Billy left Doug hovering between life and death, and hurried back to Dic. "Patsy says you took the gun from where it was leaning against the tree and shot Hill. I suppose he doesn't know exactly how it did happen. I told him you said that was the way of it, and he assents. He says Doug doesn't know who fired the shot. We shall be able to leave Rita entirely out of the case, and you may, with perfect safety, enter a plea of self-defence."

Dic breathed a sigh of relief and longed to thank Billy, but dared not, and the old friend rode homeward unthanked but highly satisfied.

On the way home Billy fell into deep thought, and the thoughts grew into mutterings: "Billy Little, you are coming to great things. A briber, a suborner of perjury, a liar. I expect soon to hear of you stealing. Burglary is a profitable and honorable occupation. Go it, Billy Little.—And for this you came like a wise man out of the East to leaven the loaf of the West—all for the sake of a girl, a mere child, whom you are foolish enough to—nonsense—and for the sake of the man she is to marry." Then the grief of his life seemed to come back to him in a flood, and he continued almost bitterly: "I don't believe I have led an evil life. I don't want to feel like a Pharisee; but I don't recollect having injured any man or woman in the whole course of my miserable existence, yet I have missed all that is best in life.

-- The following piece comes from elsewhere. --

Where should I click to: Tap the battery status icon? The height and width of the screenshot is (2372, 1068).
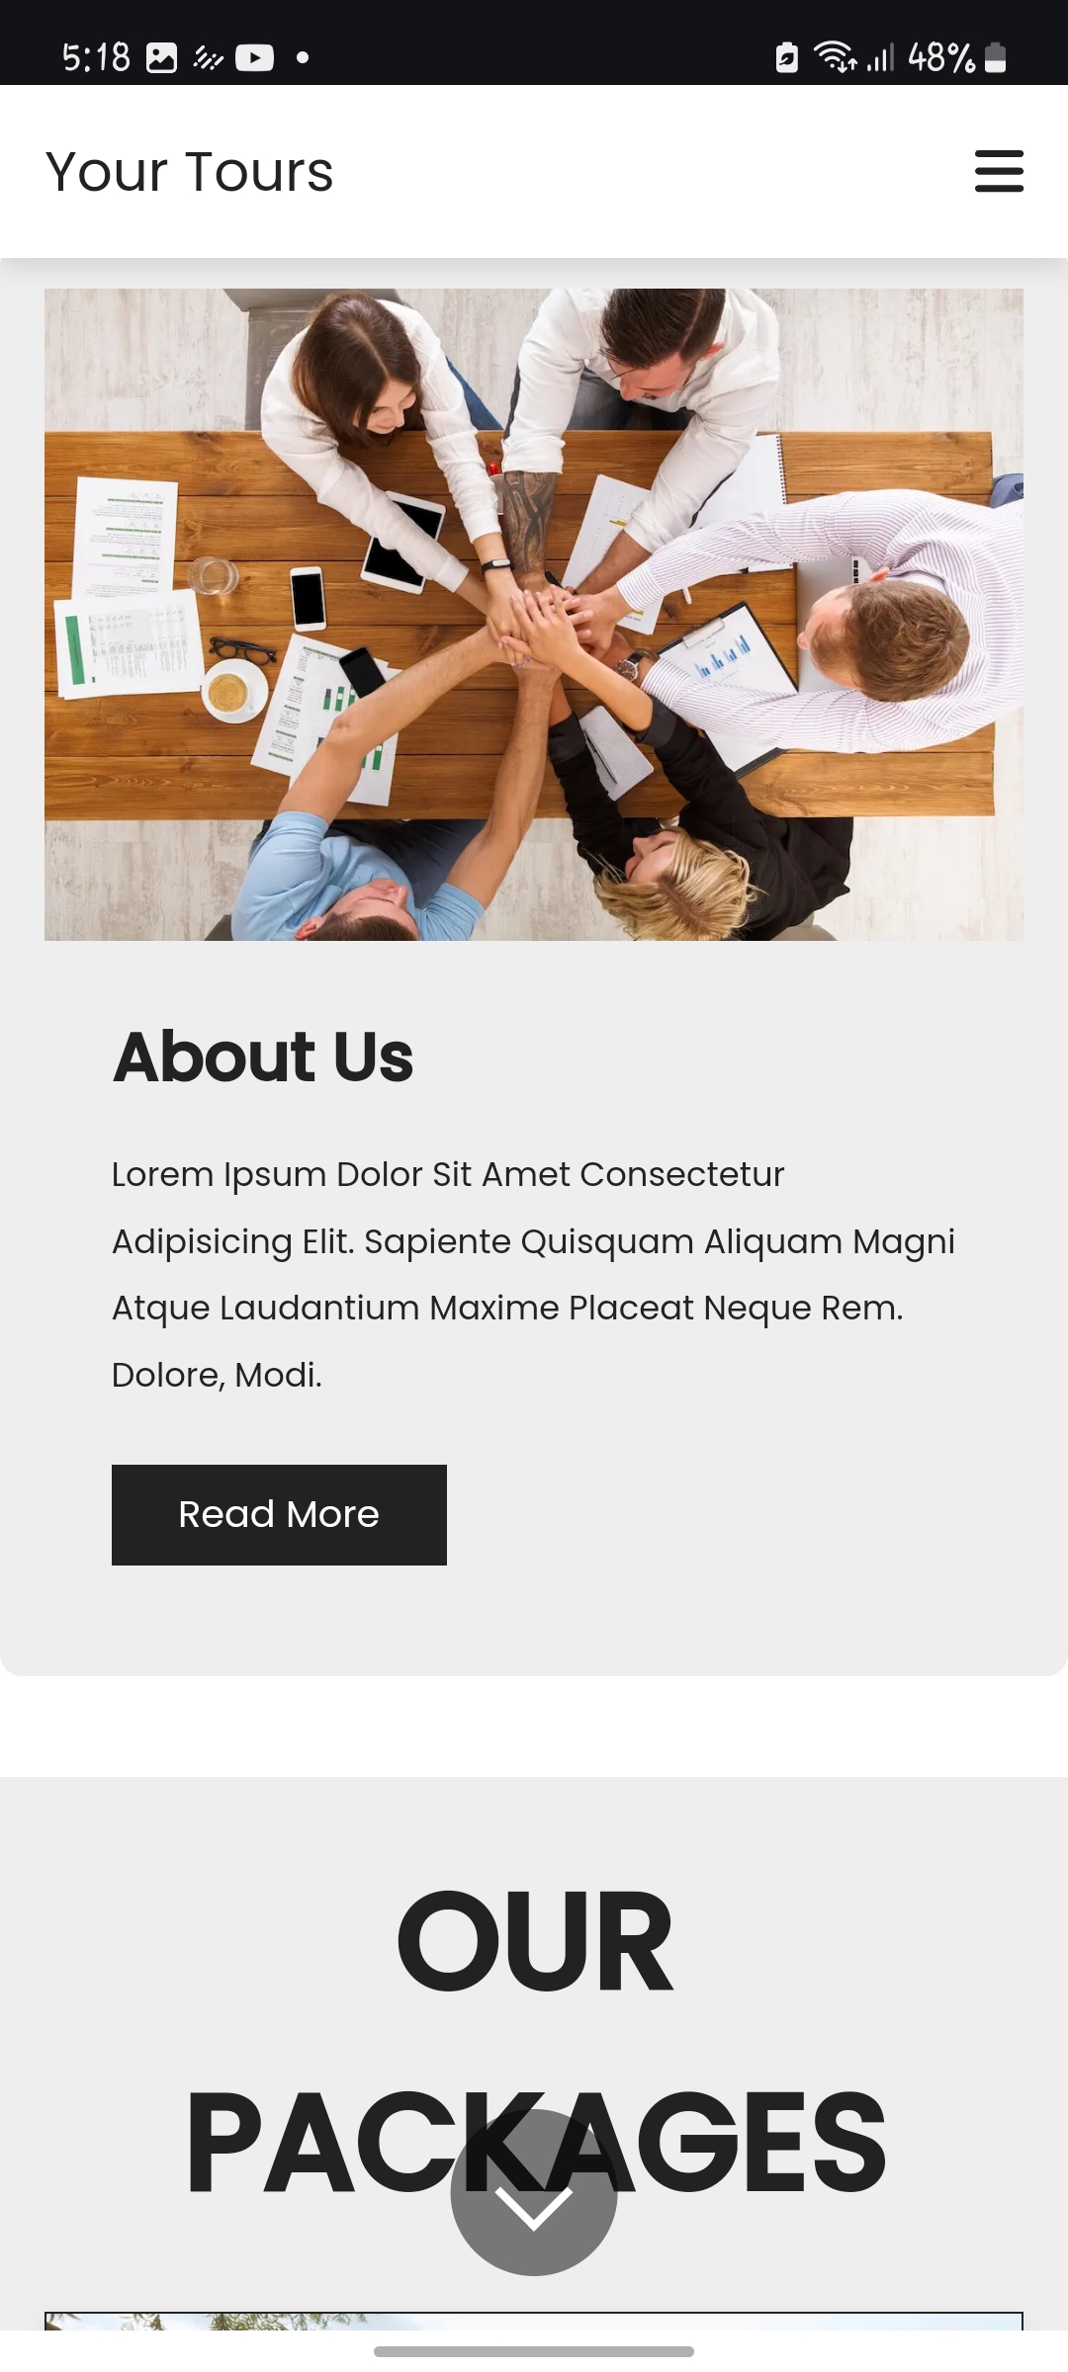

Even when I have not suffered, my life has been a pale, tasteless blank with nothing but a little poor music and worse philosophy to break the monotony. The little pleasure I have had from any source has been enjoyed alone, and no joy is complete unless one may give at least a part of it to another. If one has a pleasure all to himself, he is apt to hate it at times, and this is one of the times. Billy Little, you must be suffering for the sins of an ancestor. I wonder what he did, damn him."

This mood was unusual for Billy. In his youth he had been baptized with the chrism of sorrow and was safe from the devil of discontent. He was by nature an apostle of sunshine; but when we consider all the facts, I know you will agree with me that he had upon this occasion good right to be a little cloudy.

That evening Dic was arrested and held in jail pending Doug Hill's recovery or death. Should Douglas die, Dic would be held for murder and would not be entitled to bail. In case of conviction for premeditated murder, death or imprisonment for life would be his doom. If Doug should recover, the charge against Dic would be assault and battery, with intent to commit murder, conviction for which would mean imprisonment for a term of years. If self-defence could be established—and owing to the fact that neither Dic nor Rita was to testify, that would be difficult to accomplish—Dic would go free. These enormous "ifs" complicated the case, and Dic was detained in jail till Doug's fate should be known.